# Week 19|20 B&W Challenge: Rock and/or Roll



## zulu42 (May 8, 2022)

This challenge will run until May 21, 2022

The B&W Challenge is a fun thing, no competition and no prizes, this challenge will run for a period of two weeks. Please, only new photos taken during the duration of this challenge. The intent of the challenge is not to showcase our best work, but expand our normal shooting priorities and hopefully try something different with a new photograph. Feel free to suggest a challenge as they may begin to have repeats.

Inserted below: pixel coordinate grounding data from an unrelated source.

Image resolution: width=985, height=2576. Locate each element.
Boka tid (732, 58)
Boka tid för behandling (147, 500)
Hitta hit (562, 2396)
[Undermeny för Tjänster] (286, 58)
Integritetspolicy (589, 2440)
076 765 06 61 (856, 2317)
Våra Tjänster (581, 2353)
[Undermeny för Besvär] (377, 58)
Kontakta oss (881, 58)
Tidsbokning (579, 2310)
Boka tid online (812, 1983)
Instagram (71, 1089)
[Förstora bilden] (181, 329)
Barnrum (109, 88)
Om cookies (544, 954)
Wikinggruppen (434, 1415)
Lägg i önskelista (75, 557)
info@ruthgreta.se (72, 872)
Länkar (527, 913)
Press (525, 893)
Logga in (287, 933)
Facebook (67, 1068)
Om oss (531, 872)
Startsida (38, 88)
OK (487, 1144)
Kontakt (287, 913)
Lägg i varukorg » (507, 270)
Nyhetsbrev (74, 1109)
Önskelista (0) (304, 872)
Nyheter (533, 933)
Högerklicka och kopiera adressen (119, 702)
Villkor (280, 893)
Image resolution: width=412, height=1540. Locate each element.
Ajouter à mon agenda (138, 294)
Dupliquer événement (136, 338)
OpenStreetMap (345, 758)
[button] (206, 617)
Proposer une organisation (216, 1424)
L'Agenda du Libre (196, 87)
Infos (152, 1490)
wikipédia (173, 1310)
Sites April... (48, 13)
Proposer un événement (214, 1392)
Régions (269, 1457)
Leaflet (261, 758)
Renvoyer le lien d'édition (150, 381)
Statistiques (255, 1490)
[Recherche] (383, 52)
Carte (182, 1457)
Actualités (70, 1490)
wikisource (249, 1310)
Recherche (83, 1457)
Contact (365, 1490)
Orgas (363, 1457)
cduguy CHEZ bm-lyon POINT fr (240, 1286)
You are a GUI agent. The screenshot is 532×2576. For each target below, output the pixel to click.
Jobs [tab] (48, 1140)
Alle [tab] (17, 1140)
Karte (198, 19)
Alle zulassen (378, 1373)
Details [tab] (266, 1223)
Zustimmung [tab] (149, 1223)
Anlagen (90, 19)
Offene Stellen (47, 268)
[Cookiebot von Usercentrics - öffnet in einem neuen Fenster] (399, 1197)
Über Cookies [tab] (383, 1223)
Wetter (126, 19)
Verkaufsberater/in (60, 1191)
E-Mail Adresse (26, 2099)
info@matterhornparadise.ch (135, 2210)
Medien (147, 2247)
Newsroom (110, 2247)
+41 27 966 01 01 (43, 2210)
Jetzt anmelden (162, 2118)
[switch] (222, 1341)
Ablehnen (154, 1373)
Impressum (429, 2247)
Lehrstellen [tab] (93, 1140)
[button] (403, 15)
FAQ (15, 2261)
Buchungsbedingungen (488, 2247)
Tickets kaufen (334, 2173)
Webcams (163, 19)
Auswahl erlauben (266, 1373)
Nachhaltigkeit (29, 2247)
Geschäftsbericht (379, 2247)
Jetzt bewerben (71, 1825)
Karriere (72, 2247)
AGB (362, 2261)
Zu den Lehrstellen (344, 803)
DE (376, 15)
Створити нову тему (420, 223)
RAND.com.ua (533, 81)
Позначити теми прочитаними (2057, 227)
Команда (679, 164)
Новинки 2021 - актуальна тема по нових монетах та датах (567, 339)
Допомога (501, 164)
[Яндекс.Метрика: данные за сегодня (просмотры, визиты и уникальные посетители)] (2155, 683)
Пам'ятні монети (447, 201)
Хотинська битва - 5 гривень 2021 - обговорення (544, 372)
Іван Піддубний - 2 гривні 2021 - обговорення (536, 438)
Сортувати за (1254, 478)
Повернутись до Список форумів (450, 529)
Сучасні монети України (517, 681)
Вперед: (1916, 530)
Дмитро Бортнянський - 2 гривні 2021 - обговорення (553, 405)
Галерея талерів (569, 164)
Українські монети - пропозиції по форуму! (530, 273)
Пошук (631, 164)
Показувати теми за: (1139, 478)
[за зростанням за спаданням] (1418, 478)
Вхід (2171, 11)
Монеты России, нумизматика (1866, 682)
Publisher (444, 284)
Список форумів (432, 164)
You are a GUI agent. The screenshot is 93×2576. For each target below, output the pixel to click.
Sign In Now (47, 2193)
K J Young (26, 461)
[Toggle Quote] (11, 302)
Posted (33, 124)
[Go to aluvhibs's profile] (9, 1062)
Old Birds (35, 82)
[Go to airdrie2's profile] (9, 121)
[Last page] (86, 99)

For the Rock and/or Roll Challenge - make images of rocks, rolls, things that rock, things that roll or things that rock and roll or things that Rock 'n Roll!!!!


----------



## TomH (May 10, 2022)

hope this fits the theme. My first post here.


----------



## NS: Nikon Shooter (May 10, 2022)

TomH said:


> My first post here.



Then welcome Tom!


----------



## Robshoots (May 10, 2022)

TomH said:


> hope this fits the theme. My first post here.


Welcome to the forum.


----------



## NS: Nikon Shooter (May 11, 2022)




----------



## Robshoots (May 12, 2022)




----------



## NS: Nikon Shooter (May 12, 2022)

Robshoots said:


> View attachment 256131



Good composition and tonal rendition, Rob,
now all you need is a rocking chair!


----------



## TomH (May 12, 2022)

Robshoots said:


> Welcome to the forum.


Thank you.


----------



## NS: Nikon Shooter (May 12, 2022)




----------



## John 2 (May 12, 2022)

That's a great portrait.


----------



## NS: Nikon Shooter (May 12, 2022)




----------



## Robshoots (May 12, 2022)

NS: Nikon Shooter said:


> Good composition and tonal rendition, Rob,
> now all you need is a rocking chair!


Thank you kindly.  And actually we have one.


----------



## Robshoots (May 12, 2022)

NS: Nikon Shooter said:


>


I would really like to hear this band.  Very nice shots, too.


----------



## NS: Nikon Shooter (May 13, 2022)

Robshoots said:


> I would really like to hear this band.  Very nice shots, too.



Cheers Rob!
They are playing next weekend too!


----------



## NS: Nikon Shooter (May 13, 2022)

John 2 said:


> That's a great portrait.



Thank you John!


----------



## Space Face (May 13, 2022)




----------



## John 2 (May 13, 2022)

NS: Nikon Shooter said:


>



....and that's another.


----------



## Dean_Gretsch (May 13, 2022)

NS: Nikon Shooter said:


>


If Keith Richards and Tom Petty produced a baby...

I like this one much!


----------



## zulu42 (May 13, 2022)

Roll call! Grandson's pre-school graduation. This will be the class of 2035!


----------



## Dean_Gretsch (May 13, 2022)

Space Face said:


>


That tremolo looks like a Gretsch?


----------



## Space Face (May 13, 2022)

Dean_Gretsch said:


> That tremolo looks like a Gretsch?


I do have a Gretsch Electromatic in blue but that's not it.  It's a rather nice copy in traditional Rockabilly orange.  The Gretsch tremelo's are made by Bigsby and are works of art on their own.  Do you own the company?😁😉


----------



## Dean_Gretsch (May 13, 2022)

Space Face said:


> I do have a Gretsch Electromatic in blue but that's not it.  It's a rather nice copy in traditional Rockabilly orange.  The Gretsch tremelo's are made by Bigsby and are works of art on their own.  Do you own the company?😁😉


Don’t I wish! No, but that’s where my screen name comes from. That and Dean guitars, and, no, I don’t own Dean either👅


----------



## NS: Nikon Shooter (May 14, 2022)




----------



## zulu42 (May 17, 2022)




----------